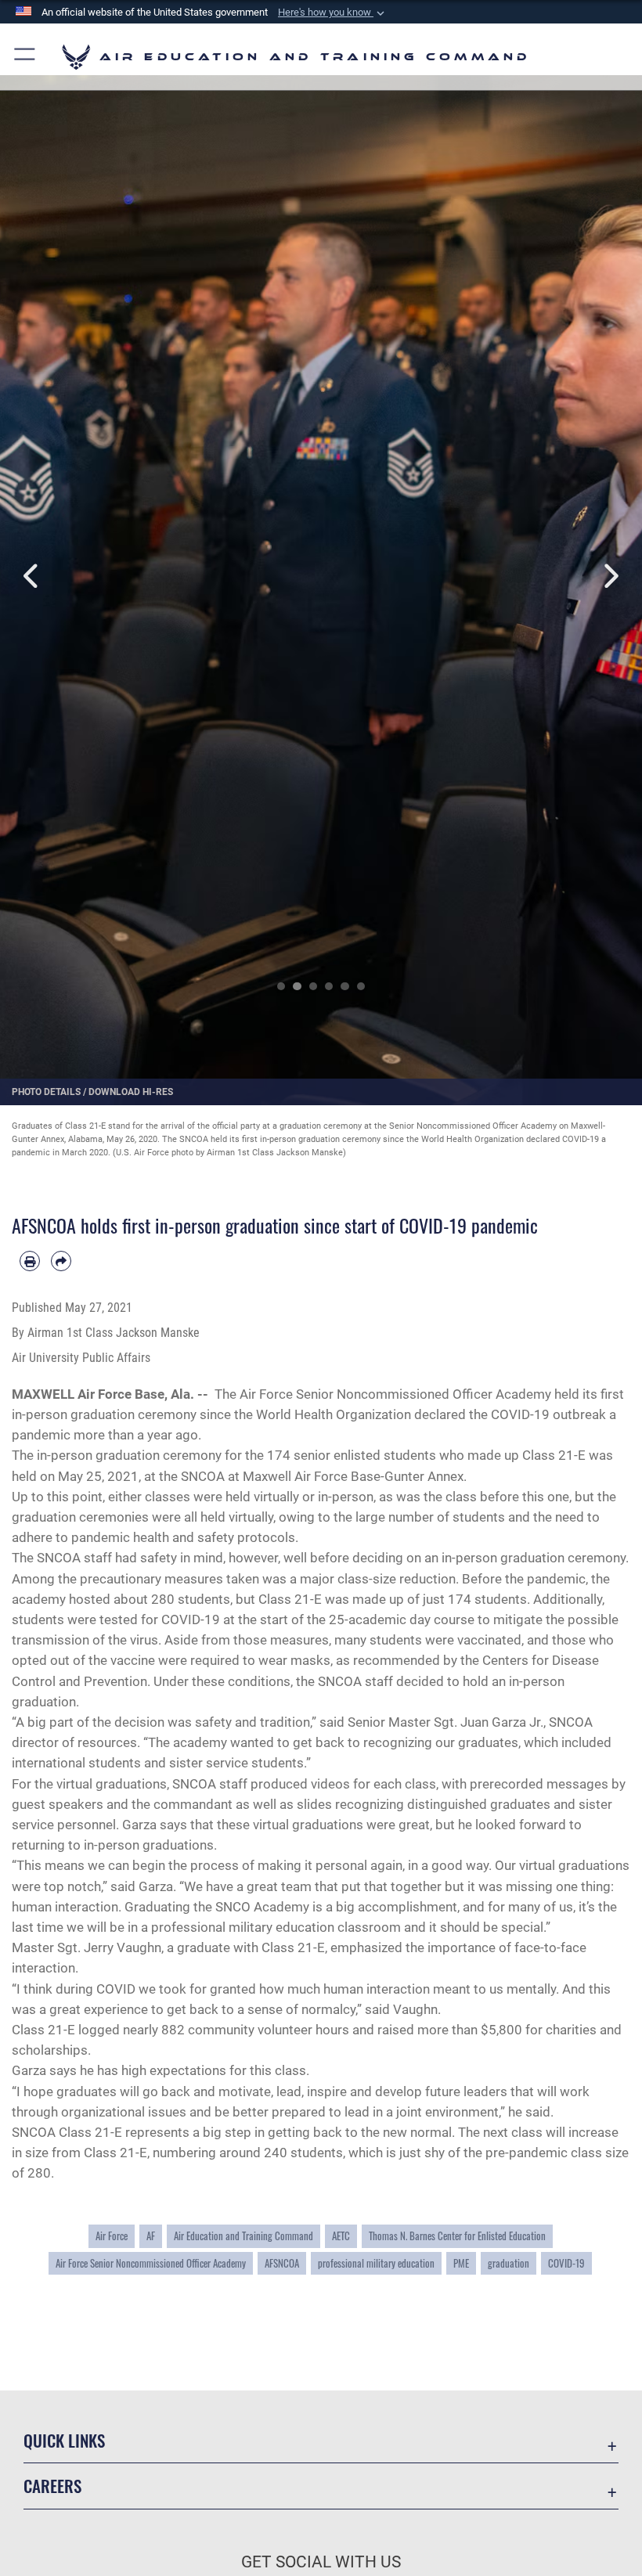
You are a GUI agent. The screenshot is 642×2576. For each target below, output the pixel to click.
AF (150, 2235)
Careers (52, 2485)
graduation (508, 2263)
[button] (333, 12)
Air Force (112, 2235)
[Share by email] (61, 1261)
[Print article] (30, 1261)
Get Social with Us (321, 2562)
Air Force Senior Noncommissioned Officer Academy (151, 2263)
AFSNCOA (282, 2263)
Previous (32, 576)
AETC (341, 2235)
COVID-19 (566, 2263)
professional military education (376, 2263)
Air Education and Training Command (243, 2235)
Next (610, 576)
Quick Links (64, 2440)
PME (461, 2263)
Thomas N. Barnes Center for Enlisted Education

==============================

**What you have to do**
The expected answer is an exact copy of the lines beginning at the one with "Quick Links (64, 2440)" and running to the end of the entries above.

**Output of the exercise**
Quick Links (64, 2440)
PME (461, 2263)
Thomas N. Barnes Center for Enlisted Education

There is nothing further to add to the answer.